STATISTICHE
“Les chiffres du marché français de la banque et de l’assurance 2015”
ACPR – BANQUE DE FRANCE
http://acpr.banque-france.fr
Analisi dei mercati


ACPR – l’Autorità di vigilanza prudenziale sul sistema finanziario francese – ha pubblicato il rapporto annuale sull’andamento dei settori bancario e delle assicurazioni.

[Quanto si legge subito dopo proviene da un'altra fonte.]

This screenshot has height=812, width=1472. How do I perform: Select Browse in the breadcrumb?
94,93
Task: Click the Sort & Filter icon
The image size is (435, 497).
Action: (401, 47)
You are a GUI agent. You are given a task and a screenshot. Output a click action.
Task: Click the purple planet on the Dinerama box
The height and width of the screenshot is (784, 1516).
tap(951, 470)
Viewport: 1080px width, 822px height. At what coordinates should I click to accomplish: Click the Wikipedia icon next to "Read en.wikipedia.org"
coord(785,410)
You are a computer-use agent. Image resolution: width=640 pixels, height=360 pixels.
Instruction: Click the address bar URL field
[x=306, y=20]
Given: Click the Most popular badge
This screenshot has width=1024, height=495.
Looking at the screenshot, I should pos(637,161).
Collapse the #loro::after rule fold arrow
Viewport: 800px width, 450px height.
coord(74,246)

Il mercato assicurativo francese ha fortemente risentito della persistenza dei bassi tassi di interesse. Ne è la riprova l’erosione dei rendimenti finanziari conseguiti dagli operatori, fatto che ha reso necessaria un progressiva revisione al ribasso dei tassi di partecipazione agli utili offerti sui contratti vita.

Nel 2015 si è confermata la tendenza – già osservata negli esercizi precedenti – alla riduzione nel numero di operatori attivi nel settore. Considerando l’insieme degli operatori – compagnie assicuratrici, riassicuratrici, mutue e istituti di previdenza – il numero è passato da 909 a 826 (-9%), principalmente per la diminuzione delle compagnie mutue.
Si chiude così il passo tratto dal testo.